Durante mi primera semana como «director» del club deportivo, me limité a sentarme y mirar a los trabajadores de Elizabeth Shand que renovaban las instalaciones, limpiaron y llenaron la piscina, regaron los jardines, pintaron las rayas blancas de las pistas de tenis, y por último pulieron el suelo de madera del gimnasio hasta dejarlo como un espejo, listo para las primeras clases de aerobic.
No había aparecido ningún vecino de Costasol a pesar de estos esfuerzos y del caro mobiliario de piscina que esperaba mullidamente a los cansados miembros de la residencia. Mi horario, como me había dicho David Hennessy, era de once de la mañana a tres de la tarde, pero «tómese el tiempo que quiera para el almuerzo, querido muchacho, no queremos que se muera de aburrimiento».
No obstante, por lo general llegaba a Costasol antes del desayuno, intrigado por ver si los amodorrados residentes del complejo habían cedido a la tentación de abandonar sus balcones. Hennessy arribaba al mediodía, se metía en el despacho y regresaba a Estrella de Mar después de pagar a los camareros y al personal de mantenimiento. A veces venía a visitarlo Elizabeth Shand, que llegaba en la limusina con los dos alemanes. Cada uno de ellos, como en una curiosa pantomima, le abría una puerta del vehículo, mientras ella miraba el club deportivo como una viuda depredadora que visita una codiciada propiedad familiar.
¿Su legendaria habilidad para los negocios la había abandonado esta vez? Mientras yo desayunaba en el bar, rodeado de silenciosos camareros y de hamacas vacías, supuse que ella pronto daría por perdida esta inversión y partiría en busca de los pastos más fértiles de Calahonda. La caravana se trasladaría a otros pueblos de jubilados llevándose consigo mis últimas esperanzas de descubrir la verdad sobre el incendio de la casa Hollinger.
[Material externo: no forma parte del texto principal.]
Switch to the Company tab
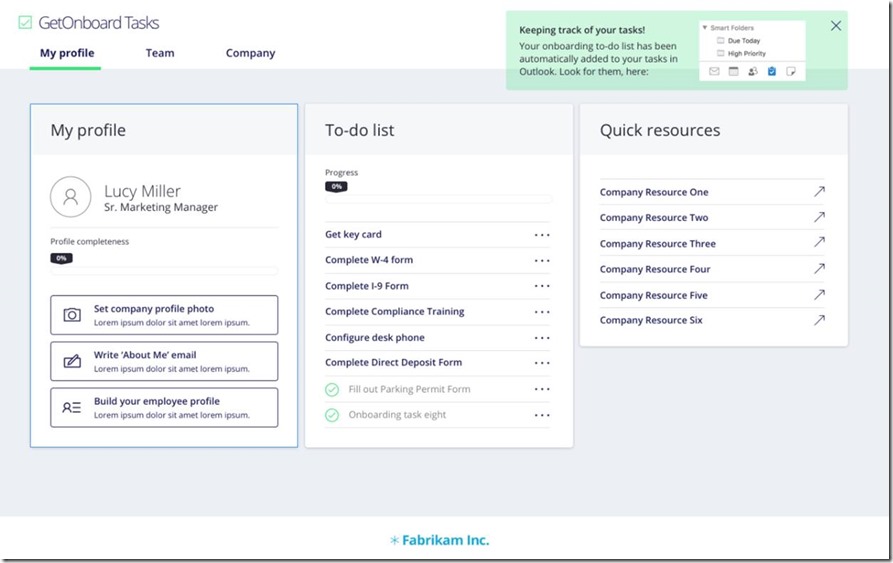The image size is (893, 563). (x=250, y=53)
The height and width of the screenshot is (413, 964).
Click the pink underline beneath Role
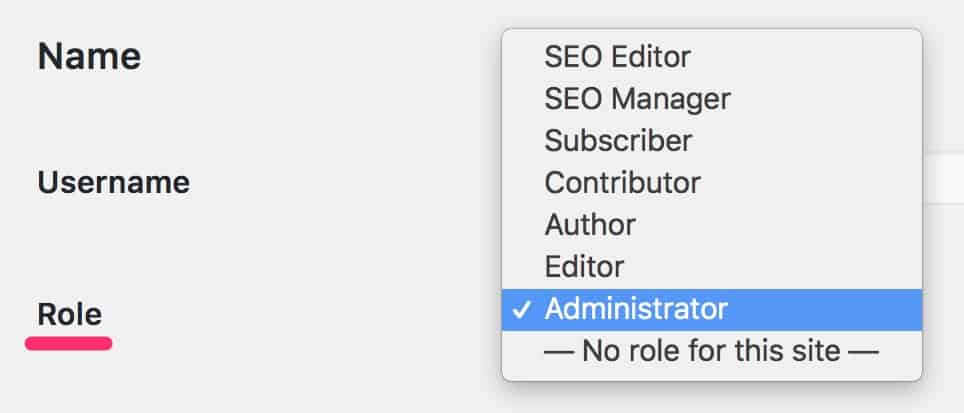[x=69, y=343]
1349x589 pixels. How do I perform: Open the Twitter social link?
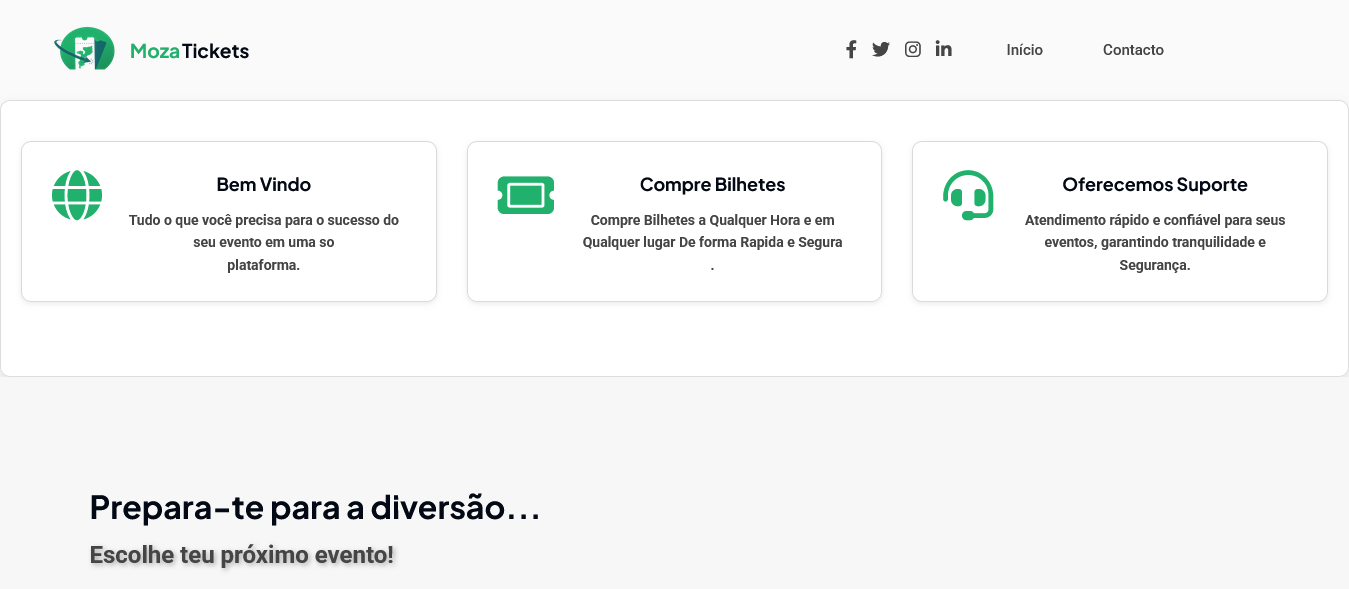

Frank, absurdamente, insistía en su culpabilidad, y yo había postergado dos veces mi visita a la cárcel de Alhaurín de la Torre, convencido, a pesar de todas las evidencias, de que la Residencia Costasol podía ser la puerta trasera para entrar en Estrella de Mar, cerrada para mí durante tanto tiempo. Habían fijado el juicio para el 15 de octubre, cuando se cumplirían cuatro meses del trágico incendio, y a pesar de todos mis esfuerzos no sería más que un testigo de la buena reputación de Frank. Pensaba constantemente en él y en nuestros años de infancia juntos, pero me parecía casi imposible enfrentarme con él al otro lado de la dura mesa de la sala de visitas de la cárcel. Su declaración de culpabilidad parecía abarcarnos a los dos, pero yo ya no tenía el sentimiento de culpa compartida que nos había unido en una época.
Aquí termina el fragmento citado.